Patients with Alzheimer's disease (AD) have an increased risk of developing seizures or epilepsy. Little is known about the role of risk factors and about the risk of developing seizures/epilepsy in patients with vascular dementia (VD). The aim of this study was to assess incidence rates (IRs) of seizures/epilepsy in patients with AD, VD, or without dementia, and to identify potential risk factors of seizures or epilepsy.

METHODS

We conducted a follow-up study with a nested case-control analysis using the United Kingdom-based General Practice Research Database (GPRD).

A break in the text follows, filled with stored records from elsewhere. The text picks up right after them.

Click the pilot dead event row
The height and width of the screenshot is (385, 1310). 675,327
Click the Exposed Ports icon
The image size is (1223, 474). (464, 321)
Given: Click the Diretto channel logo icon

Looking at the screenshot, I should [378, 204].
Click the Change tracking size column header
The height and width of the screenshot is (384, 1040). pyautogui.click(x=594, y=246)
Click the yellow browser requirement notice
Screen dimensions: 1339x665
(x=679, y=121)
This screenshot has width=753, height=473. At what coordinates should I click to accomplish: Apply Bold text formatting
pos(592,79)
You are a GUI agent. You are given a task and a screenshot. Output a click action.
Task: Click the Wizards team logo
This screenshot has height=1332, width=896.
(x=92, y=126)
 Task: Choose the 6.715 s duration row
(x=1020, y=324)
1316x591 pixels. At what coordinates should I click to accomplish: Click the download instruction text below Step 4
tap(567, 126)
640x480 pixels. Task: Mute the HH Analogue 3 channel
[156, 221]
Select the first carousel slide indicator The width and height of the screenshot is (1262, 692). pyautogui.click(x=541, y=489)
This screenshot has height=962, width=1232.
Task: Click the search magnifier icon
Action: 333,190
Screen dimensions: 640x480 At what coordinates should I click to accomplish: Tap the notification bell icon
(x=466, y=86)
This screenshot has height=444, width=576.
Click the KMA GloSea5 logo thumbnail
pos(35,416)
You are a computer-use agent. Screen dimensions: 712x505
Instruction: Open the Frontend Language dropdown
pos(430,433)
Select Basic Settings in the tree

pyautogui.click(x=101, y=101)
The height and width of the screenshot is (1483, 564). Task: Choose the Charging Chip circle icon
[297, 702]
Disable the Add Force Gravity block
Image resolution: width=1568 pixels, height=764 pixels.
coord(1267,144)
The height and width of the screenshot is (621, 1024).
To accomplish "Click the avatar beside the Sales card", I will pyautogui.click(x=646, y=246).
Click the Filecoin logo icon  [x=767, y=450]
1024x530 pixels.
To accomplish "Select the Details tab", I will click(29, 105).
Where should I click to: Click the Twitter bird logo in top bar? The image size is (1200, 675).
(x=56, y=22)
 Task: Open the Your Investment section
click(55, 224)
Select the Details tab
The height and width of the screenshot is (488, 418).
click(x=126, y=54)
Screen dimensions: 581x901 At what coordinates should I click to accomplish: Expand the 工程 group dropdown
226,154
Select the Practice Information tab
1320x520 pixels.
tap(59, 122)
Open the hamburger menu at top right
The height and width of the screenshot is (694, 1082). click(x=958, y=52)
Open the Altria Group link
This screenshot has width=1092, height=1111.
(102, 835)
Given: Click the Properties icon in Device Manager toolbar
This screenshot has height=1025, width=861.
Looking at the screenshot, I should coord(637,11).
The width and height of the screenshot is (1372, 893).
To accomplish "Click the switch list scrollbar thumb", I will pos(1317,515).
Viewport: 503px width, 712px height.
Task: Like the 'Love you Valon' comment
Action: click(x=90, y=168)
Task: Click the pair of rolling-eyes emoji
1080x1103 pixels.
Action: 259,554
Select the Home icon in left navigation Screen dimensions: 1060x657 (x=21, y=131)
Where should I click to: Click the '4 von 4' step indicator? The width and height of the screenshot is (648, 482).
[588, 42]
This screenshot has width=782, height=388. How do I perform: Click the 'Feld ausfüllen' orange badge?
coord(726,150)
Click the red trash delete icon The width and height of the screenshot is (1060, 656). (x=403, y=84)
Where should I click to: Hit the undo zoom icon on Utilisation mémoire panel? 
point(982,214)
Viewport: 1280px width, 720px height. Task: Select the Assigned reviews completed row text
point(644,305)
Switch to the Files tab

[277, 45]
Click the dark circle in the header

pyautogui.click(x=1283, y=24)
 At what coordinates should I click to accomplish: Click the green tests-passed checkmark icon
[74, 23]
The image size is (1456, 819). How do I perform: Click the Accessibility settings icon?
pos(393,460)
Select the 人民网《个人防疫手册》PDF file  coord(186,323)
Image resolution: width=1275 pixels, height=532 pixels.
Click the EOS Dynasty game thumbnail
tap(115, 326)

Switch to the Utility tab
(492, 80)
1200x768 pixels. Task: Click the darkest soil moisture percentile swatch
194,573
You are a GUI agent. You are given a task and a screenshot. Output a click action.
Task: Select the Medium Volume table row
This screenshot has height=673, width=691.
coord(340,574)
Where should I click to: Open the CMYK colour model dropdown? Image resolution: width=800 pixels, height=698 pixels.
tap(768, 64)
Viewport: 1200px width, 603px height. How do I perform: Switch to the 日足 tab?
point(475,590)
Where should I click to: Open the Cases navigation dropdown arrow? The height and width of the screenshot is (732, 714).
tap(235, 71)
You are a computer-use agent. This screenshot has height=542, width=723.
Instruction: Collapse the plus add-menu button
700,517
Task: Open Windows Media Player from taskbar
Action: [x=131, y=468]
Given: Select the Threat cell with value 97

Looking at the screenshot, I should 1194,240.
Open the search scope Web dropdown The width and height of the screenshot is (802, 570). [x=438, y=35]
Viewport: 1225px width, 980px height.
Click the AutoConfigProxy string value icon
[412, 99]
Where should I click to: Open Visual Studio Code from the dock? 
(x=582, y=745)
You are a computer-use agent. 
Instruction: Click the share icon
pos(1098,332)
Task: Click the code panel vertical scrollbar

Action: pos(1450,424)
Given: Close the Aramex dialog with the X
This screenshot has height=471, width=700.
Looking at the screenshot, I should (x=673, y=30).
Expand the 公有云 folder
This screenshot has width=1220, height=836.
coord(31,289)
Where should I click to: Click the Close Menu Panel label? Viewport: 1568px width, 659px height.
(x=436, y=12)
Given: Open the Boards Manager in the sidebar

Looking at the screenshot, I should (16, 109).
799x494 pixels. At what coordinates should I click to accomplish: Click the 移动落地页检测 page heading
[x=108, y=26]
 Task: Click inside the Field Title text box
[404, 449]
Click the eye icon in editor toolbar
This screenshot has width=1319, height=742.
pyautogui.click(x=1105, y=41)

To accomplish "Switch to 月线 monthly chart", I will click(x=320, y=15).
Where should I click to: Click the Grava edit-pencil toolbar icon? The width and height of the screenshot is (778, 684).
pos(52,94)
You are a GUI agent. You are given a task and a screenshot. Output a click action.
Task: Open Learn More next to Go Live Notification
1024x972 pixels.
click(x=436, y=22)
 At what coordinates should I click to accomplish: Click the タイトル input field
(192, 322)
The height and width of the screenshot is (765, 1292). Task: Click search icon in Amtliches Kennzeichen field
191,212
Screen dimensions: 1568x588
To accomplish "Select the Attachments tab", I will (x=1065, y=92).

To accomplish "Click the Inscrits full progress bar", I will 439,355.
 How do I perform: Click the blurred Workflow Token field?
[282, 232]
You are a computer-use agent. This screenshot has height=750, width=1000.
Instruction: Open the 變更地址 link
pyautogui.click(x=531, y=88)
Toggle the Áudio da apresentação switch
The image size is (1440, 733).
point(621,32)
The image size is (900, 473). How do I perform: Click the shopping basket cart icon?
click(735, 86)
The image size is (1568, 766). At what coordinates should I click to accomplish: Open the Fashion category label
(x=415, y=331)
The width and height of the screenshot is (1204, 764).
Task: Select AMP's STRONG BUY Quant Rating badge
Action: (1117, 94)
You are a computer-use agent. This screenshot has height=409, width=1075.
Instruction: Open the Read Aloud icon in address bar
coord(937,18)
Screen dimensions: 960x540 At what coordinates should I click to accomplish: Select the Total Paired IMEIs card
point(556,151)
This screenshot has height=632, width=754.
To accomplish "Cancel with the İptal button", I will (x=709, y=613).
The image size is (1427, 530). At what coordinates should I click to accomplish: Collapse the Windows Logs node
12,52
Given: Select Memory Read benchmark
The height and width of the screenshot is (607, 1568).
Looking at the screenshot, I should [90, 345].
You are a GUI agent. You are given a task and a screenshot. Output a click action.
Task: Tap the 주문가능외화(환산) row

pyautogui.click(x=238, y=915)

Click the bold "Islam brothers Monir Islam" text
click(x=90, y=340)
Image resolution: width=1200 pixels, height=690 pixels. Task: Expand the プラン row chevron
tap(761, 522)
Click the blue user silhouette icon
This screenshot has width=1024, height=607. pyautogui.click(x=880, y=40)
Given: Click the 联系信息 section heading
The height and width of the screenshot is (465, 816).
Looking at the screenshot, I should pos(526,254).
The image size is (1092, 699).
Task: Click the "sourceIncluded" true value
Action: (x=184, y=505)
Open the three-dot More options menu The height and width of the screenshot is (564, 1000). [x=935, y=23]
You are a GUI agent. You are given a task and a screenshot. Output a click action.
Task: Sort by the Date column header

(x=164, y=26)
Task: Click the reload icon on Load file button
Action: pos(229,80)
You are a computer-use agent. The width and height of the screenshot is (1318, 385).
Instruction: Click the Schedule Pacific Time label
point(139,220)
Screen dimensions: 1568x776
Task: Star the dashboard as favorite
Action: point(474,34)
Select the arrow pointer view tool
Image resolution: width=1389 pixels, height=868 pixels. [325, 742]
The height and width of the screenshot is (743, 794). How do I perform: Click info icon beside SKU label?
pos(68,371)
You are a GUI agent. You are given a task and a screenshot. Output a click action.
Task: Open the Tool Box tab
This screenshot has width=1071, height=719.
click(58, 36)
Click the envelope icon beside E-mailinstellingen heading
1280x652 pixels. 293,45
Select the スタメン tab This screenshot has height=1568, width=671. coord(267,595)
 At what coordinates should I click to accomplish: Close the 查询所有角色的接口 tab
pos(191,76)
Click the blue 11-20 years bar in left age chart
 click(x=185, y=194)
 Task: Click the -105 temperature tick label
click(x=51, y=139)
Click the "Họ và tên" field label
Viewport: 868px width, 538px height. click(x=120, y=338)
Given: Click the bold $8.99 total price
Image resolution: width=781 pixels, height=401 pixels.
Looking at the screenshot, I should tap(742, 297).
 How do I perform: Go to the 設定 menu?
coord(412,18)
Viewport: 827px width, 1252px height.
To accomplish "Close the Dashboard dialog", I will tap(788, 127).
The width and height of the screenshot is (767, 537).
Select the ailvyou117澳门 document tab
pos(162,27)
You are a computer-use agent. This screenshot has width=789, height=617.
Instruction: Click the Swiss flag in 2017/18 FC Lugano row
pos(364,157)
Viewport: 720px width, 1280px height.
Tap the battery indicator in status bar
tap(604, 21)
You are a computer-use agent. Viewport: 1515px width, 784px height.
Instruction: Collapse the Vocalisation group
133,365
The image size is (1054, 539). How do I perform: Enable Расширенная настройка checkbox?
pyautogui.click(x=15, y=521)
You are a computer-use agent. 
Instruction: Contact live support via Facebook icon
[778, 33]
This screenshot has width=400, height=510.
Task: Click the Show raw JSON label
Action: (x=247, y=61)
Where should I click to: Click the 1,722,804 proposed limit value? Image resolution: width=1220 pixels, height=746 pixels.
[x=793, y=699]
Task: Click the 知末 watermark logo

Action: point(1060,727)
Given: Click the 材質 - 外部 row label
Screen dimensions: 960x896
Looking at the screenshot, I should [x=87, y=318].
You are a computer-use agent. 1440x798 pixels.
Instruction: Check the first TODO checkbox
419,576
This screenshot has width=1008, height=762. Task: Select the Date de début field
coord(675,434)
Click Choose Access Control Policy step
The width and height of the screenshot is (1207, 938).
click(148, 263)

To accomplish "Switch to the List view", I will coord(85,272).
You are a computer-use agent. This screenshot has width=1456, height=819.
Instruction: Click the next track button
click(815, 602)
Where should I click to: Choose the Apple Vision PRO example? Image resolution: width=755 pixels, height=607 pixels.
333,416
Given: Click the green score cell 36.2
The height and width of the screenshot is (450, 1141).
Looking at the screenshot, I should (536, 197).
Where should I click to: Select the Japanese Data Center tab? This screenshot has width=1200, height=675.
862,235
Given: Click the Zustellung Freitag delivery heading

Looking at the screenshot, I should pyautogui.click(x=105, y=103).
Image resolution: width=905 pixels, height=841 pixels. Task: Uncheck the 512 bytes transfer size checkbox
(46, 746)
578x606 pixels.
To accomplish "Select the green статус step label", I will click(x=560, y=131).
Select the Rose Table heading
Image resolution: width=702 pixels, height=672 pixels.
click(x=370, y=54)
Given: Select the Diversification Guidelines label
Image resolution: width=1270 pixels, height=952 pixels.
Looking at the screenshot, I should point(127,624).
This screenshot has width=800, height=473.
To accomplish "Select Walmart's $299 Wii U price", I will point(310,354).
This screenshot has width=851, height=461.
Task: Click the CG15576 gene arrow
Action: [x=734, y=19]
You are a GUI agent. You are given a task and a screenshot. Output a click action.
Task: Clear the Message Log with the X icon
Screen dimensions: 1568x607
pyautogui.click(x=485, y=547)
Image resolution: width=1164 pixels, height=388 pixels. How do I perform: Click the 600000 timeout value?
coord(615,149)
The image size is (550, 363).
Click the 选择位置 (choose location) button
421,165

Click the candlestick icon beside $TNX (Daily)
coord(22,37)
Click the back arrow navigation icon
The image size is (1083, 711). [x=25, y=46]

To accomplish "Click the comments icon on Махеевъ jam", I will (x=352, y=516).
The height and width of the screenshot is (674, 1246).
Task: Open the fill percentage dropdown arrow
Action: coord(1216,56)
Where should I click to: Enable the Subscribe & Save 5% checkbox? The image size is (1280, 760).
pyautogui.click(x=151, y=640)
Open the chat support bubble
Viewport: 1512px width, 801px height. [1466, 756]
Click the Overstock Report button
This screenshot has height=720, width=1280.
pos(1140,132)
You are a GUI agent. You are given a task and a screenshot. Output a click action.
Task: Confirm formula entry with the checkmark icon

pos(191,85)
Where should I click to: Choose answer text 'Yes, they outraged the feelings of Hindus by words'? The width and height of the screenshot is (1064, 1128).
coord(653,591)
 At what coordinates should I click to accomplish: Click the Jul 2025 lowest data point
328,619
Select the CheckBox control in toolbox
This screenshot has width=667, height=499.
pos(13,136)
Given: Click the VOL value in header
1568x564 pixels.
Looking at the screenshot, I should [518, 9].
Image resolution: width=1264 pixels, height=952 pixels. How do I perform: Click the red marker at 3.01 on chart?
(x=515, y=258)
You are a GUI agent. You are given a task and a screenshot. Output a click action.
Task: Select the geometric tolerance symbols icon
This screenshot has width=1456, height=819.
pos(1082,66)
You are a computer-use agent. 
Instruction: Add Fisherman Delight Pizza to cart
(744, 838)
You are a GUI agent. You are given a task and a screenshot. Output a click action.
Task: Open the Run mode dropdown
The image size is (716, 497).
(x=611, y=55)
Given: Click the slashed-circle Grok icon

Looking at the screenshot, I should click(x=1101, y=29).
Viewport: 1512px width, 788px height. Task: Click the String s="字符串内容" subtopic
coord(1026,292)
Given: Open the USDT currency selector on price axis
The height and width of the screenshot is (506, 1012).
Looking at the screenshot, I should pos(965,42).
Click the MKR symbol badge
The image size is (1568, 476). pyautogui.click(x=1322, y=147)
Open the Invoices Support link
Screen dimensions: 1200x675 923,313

We identified patients aged ≥65 years with an incident diagnosis of AD or VD between 1998 and 2008 and a matched comparison group of dementia-free patients. Conditional logistic regression was used to estimate the odds ratio (OR) with a 95% confidence interval (CI) of developing seizures/epilepsy in patients with AD or VD, stratified by age at onset and duration of dementia as well as by use of antidementia drugs.

KEY FINDINGS

Among 7,086 cases with AD, 4,438 with VD, and 11,524 matched dementia-free patients, we identified 180 cases with an incident diagnosis of seizures/epilepsy. The IRs of epilepsy/seizures for patients with AD or VD were 5.6/1,000 person-years (py) (95% CI 4.6-6.9) and 7.5/1,000 py (95% CI 5.7-9.7), respectively, and 0.8/1,000 py (95% CI 0.6-1.1) in the dementia-free group. In the nested case-control analysis, patients with longer standing (≥3 years) AD had a slightly higher risk of developing seizures or epilepsy than those with a shorter disease duration, whereas in patients with VD the contrary was observed.

SIGNIFICANCE

Seizures or epilepsy were substantially more common in patients with AD and VD than in dementia-free patients. The role of disease duration as a risk factor for seizures/epilepsy seems to differ between AD and VD.

摘要

目的

阿尔茨海默病(AD)患者发生癫痫发作或癫痫的风险增加。关于血管性痴呆(VD)患者的危险因素以及癫痫发作或癫痫的发病风险知之甚少。本研究旨在评估 AD、VD 或无痴呆患者的癫痫发作/癫痫发病率(IRs),并确定癫痫发作或癫痫的潜在危险因素。

方法

我们使用基于英国的全科医生研究数据库(GPRD)进行了一项随访研究,包括嵌套病例对照分析。我们确定了 1998 年至 2008 年间患有 AD 或 VD 的年龄≥65 岁的患者,并与无痴呆的匹配对照组患者进行了比较。使用条件逻辑回归来估计 AD 或 VD 患者发生癫痫发作/癫痫的优势比(OR)及其 95%置信区间(CI),并按发病年龄、痴呆持续时间以及使用抗痴呆药物进行分层。

主要发现

在 7086 例 AD 患者、4438 例 VD 患者和 11524 例匹配的无痴呆患者中,我们共发现 180 例癫痫发作/癫痫的新发诊断病例。AD 或 VD 患者的癫痫发作/癫痫发病率分别为 5.6/1000 人年(95%CI 4.6-6.9)和 7.5/1000 人年(95%CI 5.7-9.7),无痴呆患者的发病率为 0.8/1000 人年(95%CI 0.6-1.1)。在嵌套病例对照分析中,痴呆持续时间≥3 年的 AD 患者发生癫痫发作或癫痫的风险略高于痴呆持续时间较短的患者,而 VD 患者则相反。

意义

AD 和 VD 患者癫痫发作或癫痫的发生率明显高于无痴呆患者。作为癫痫发作/癫痫的危险因素,疾病持续时间在 AD 和 VD 之间的作用似乎不同。